I'm very confused on the following two-part question. Part a) requires just some small clarification, I think, but I'm a bit more lost on part b).
We have $C \subseteq \mathbb{R}^n$ defined by $$C := \left\{ x \in \mathbb{R}^n : x^TAx + b^Tx + c \leq 0 \right\}$$ where $A \in \mathbb{R}^{n \times n}$ is symmetric, $b \in \mathbb{R}^n$, and $c \in \mathbb{R}$.
Part a) Show that $C$ is convex if $A \succeq 0 $ (element-wise inequality).
Part b) Show that the intersection of $C$ and the hyperplane defined by $g^T x + h = 0,\, g\neq0$ is convex if $A + \psi gg^T \succeq 0$ for some $\psi \in \mathbb{R}$.
Part a)
So, I used the fact that a set is convex if its intersection with any line is also convex. So with $L = \{x:x = x_0 + \lambda v, x_0\in\mathbb{R}^n, v\in\mathbb{R}^n, \lambda \in \mathbb{R}\}$ I obtain
$S = L\cap C = \{x_o + \lambda v : \alpha\lambda^2 + \beta\lambda + \gamma \leq 0\}$ with
$\begin{align} \alpha &= v^TAv \\ \beta &= 2x_0^TAv + b^Tv \\ \gamma &= x_0^TAx_0+b^Tx_0+c \end{align}$
The solution manual states that the set $S$ is convex for $\alpha \geq 0$. I'm not sure why this is the case. Is it because $x_0 + \lambda v$ can have a positive region at its maximum if $\alpha < 0$ and will have negative regions around it?
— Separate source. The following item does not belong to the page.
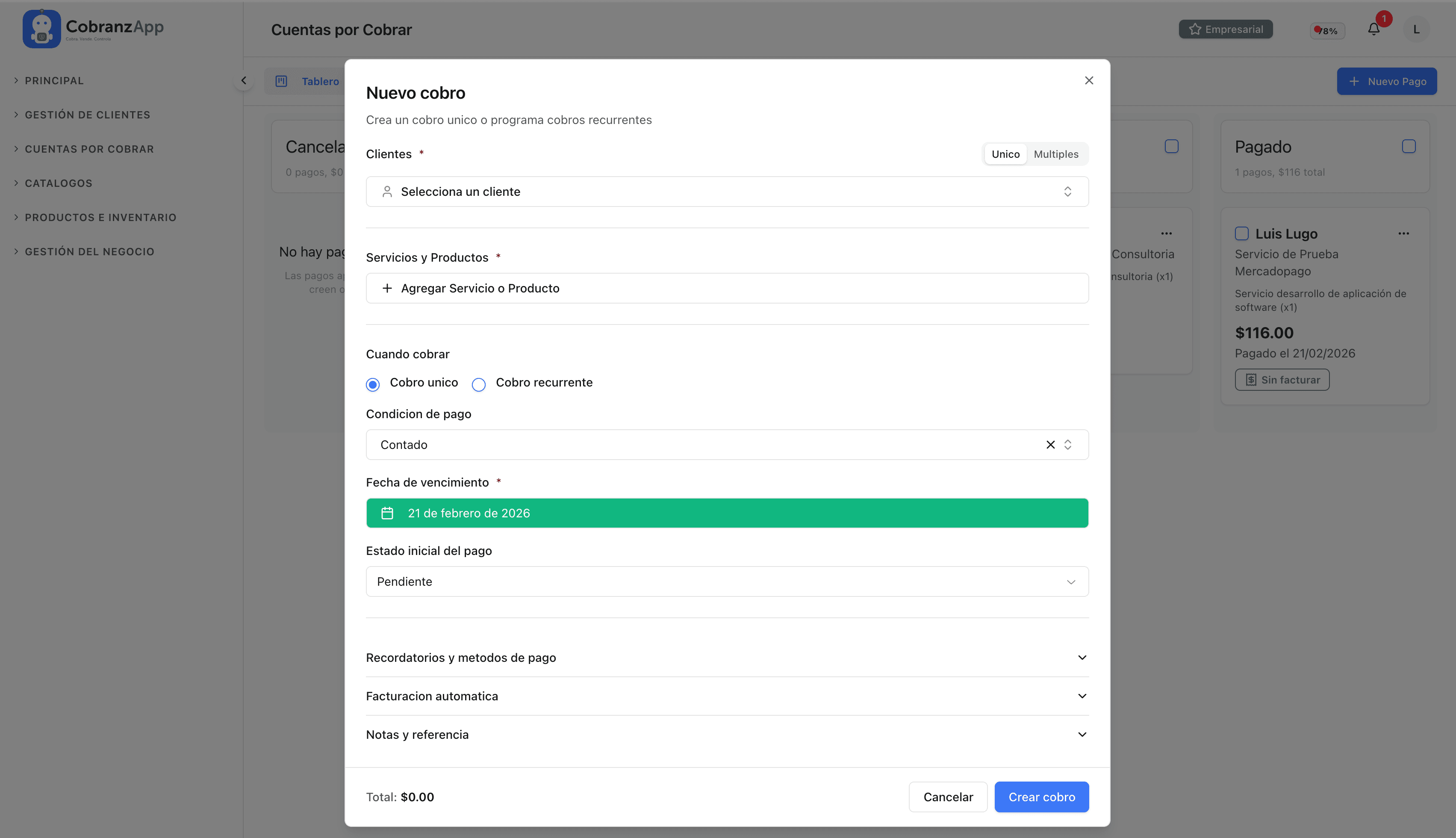
Task: Collapse sidebar with the left arrow icon
Action: click(x=243, y=80)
It's clear to me that $\alpha \geq 0$ means that $v^TAv \geq 0$, which holds for all $v$ only if $A \succeq 0$. I'm just not sure on why $\alpha$ must be non-negative.
Part b)
I've looked at the solution manual, and I understand the symbolic manipulation that happened, but I don't know why the statements from which the derivation occurred were made and what their geometric meaning is.
Let $H = \{x: g^Tx + h = 0\}$. We denote, $\alpha$, $\beta$, and $\gamma$ as in the solution of part (a) and, in addition:
$\begin{align} \delta&= g^Tv \\ \epsilon&= g^Tx_0+h \end{align}$
Without loss of generality we can assume that $x_0 \in H$. (Why is this okay? Furthermore, this assumption forces $\epsilon = 0$ so I don't understand why the author felt the need to include $\epsilon$ in the first place.)
$C\cap H\cap L = \{x_o+\lambda v : \alpha\lambda^2 + \beta\lambda + \gamma \leq 0, \, \underset{\text{what is this?}}{ \delta\lambda=0 } \}$
I don't understand how the constraint involving $\delta$ was introduced; it obviously has something to do with the hyperplane, but I don't understand what.
From here I follow the arguments that lead to $A + \psi gg^T \succeq 0$.